Pick out every line in the rows below that contains the word "dimensions", and copy each one.

--- TASK INPUT ---

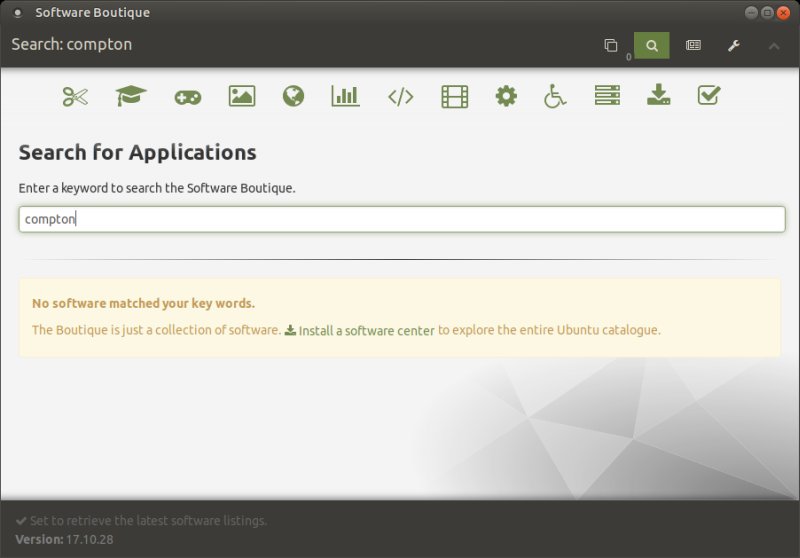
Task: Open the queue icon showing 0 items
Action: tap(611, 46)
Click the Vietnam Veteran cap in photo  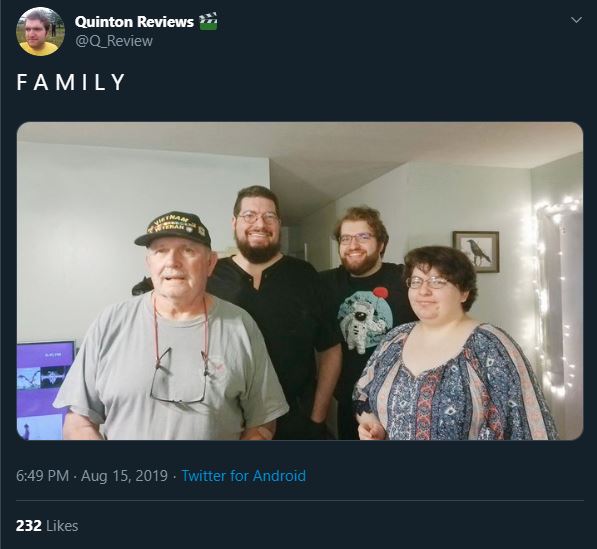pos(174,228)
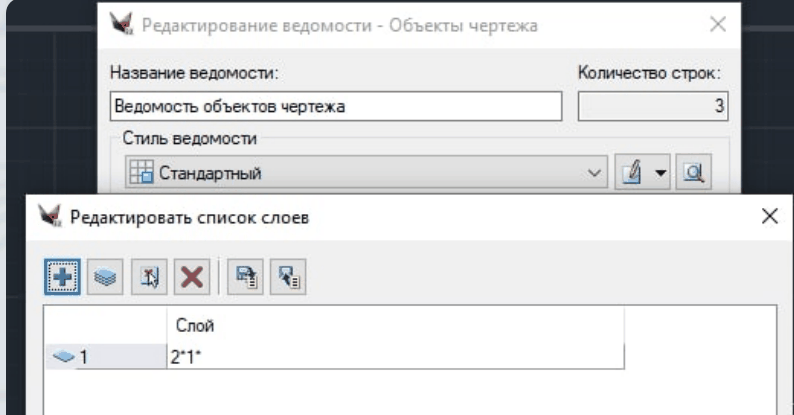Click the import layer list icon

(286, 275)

---
--- TASK INPUT ---

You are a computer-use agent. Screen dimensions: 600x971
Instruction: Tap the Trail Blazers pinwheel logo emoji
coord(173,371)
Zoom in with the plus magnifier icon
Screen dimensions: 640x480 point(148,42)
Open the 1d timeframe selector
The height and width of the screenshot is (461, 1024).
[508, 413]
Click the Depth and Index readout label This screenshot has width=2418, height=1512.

---
--- TASK INPUT ---

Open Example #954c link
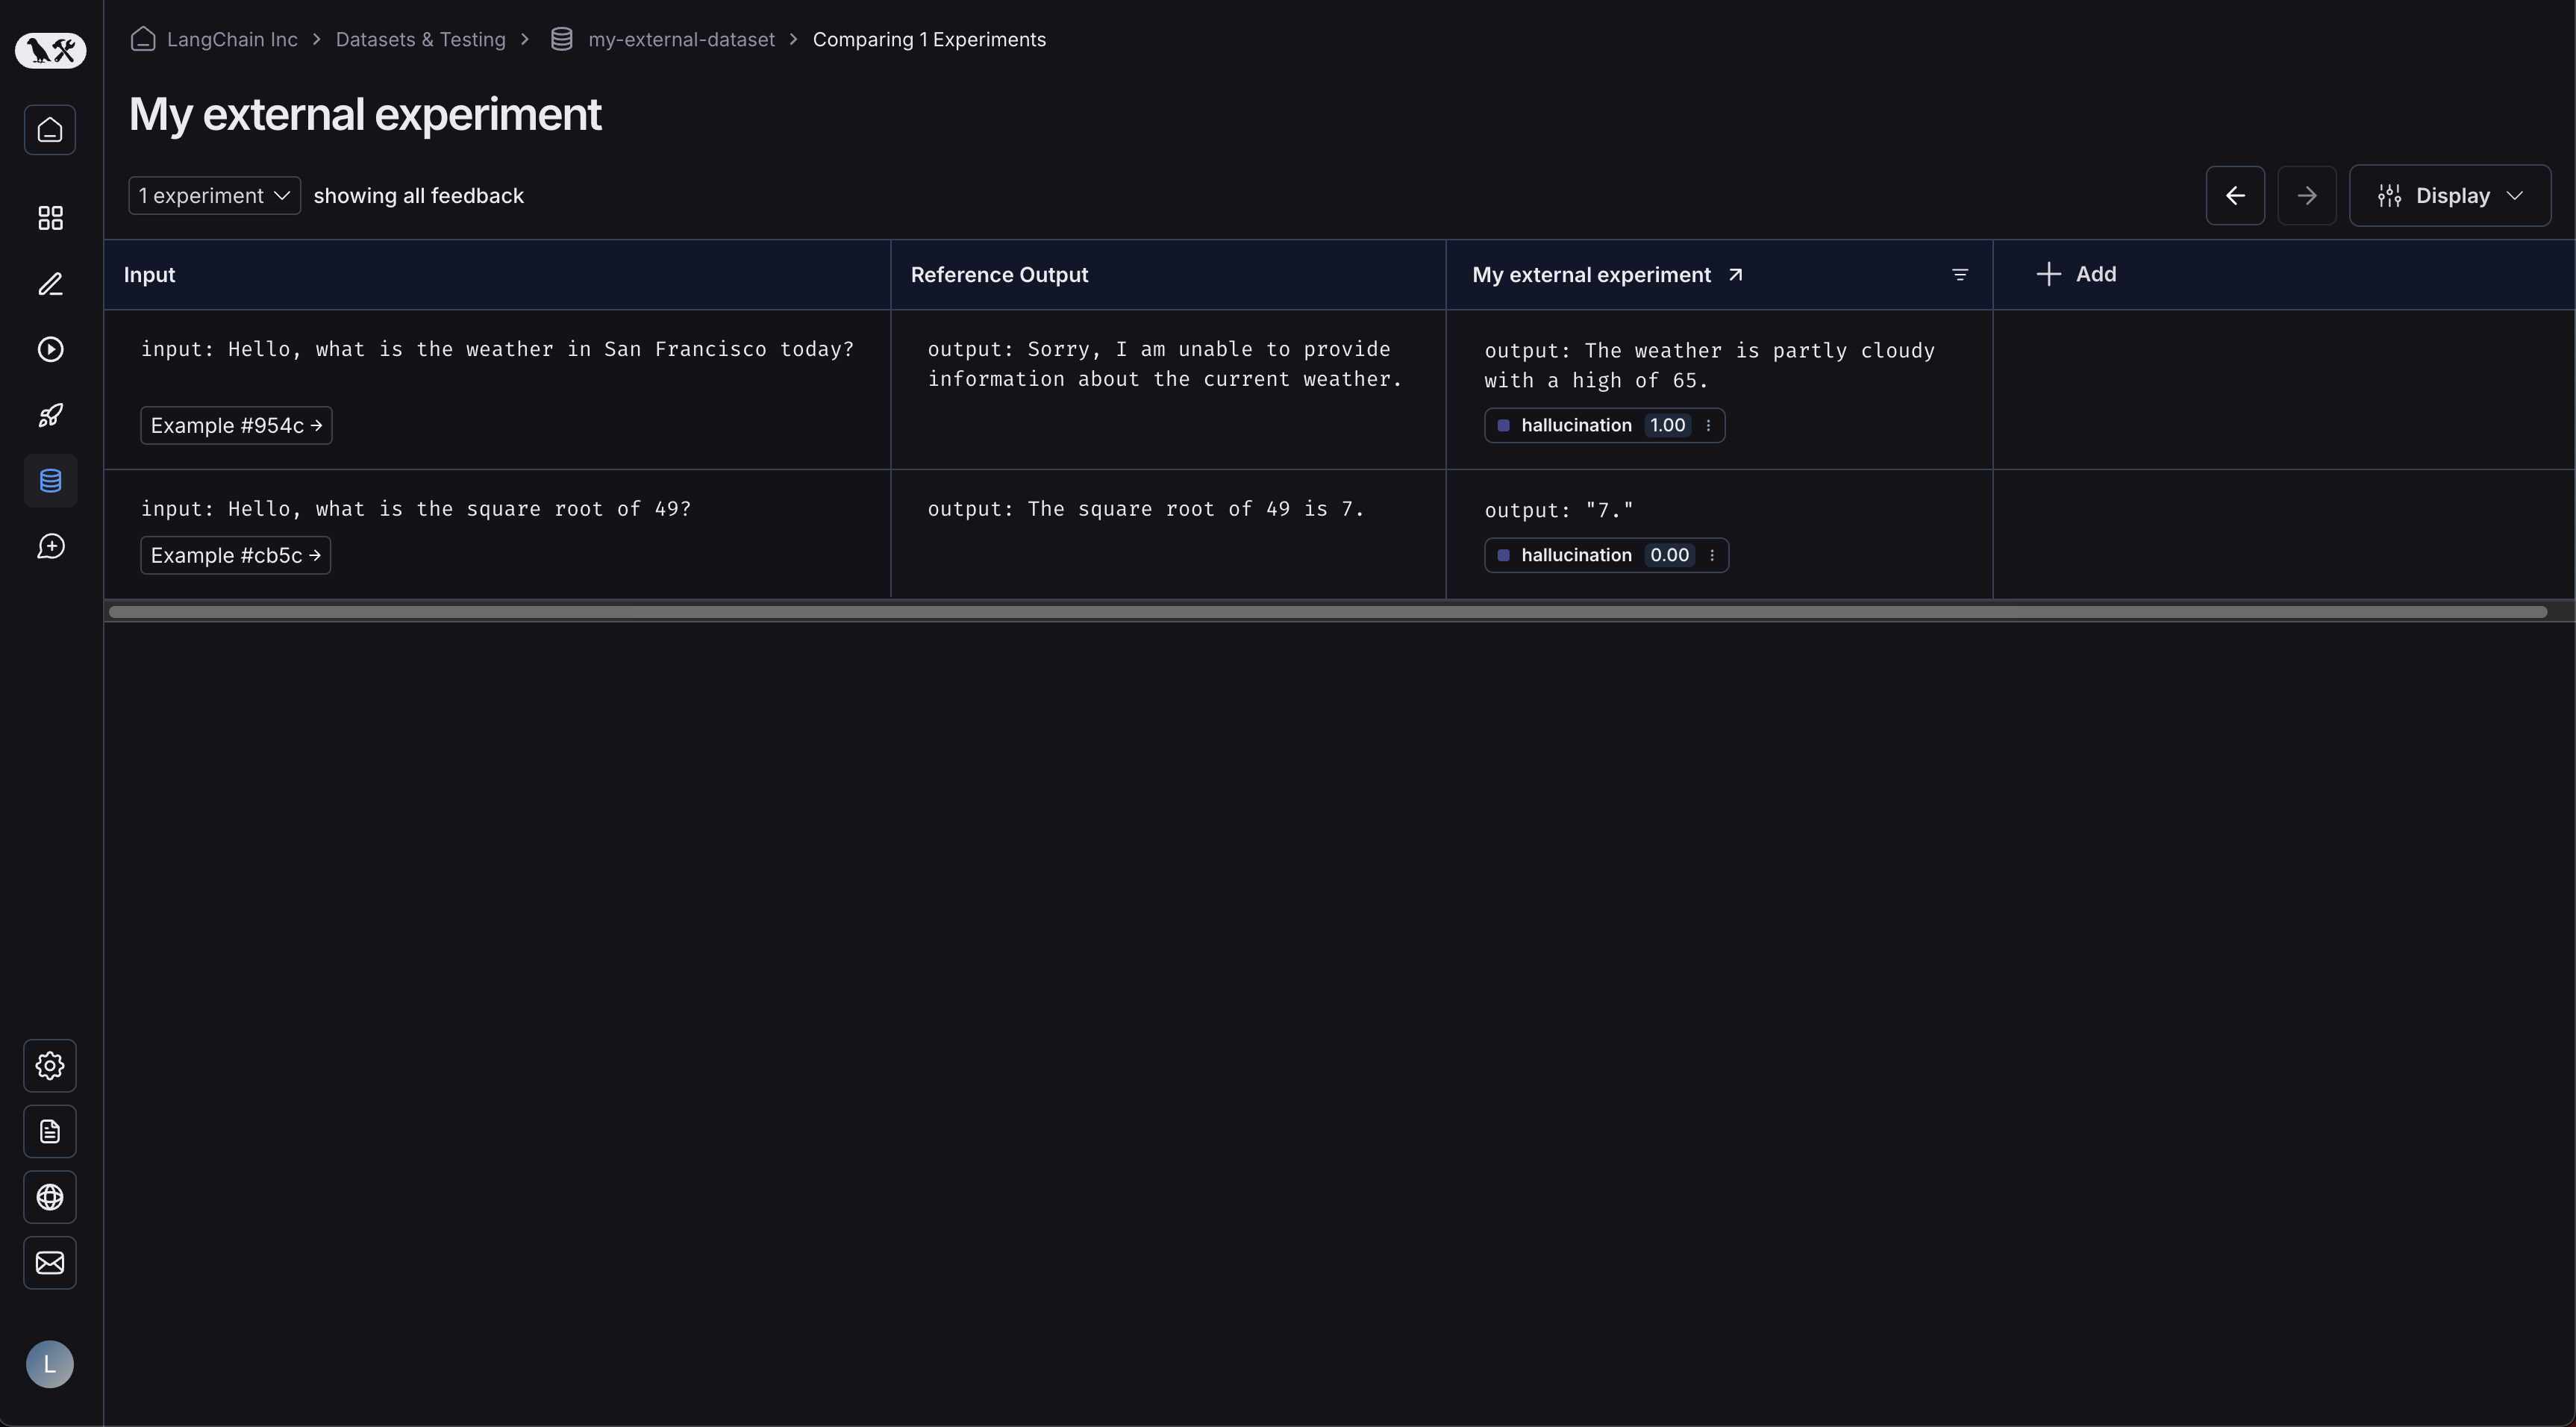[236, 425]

---

> **THE OUTPUT**
You are a computer-use agent. Screen dimensions: 600x971
Screen dimensions: 640x480 point(148,42)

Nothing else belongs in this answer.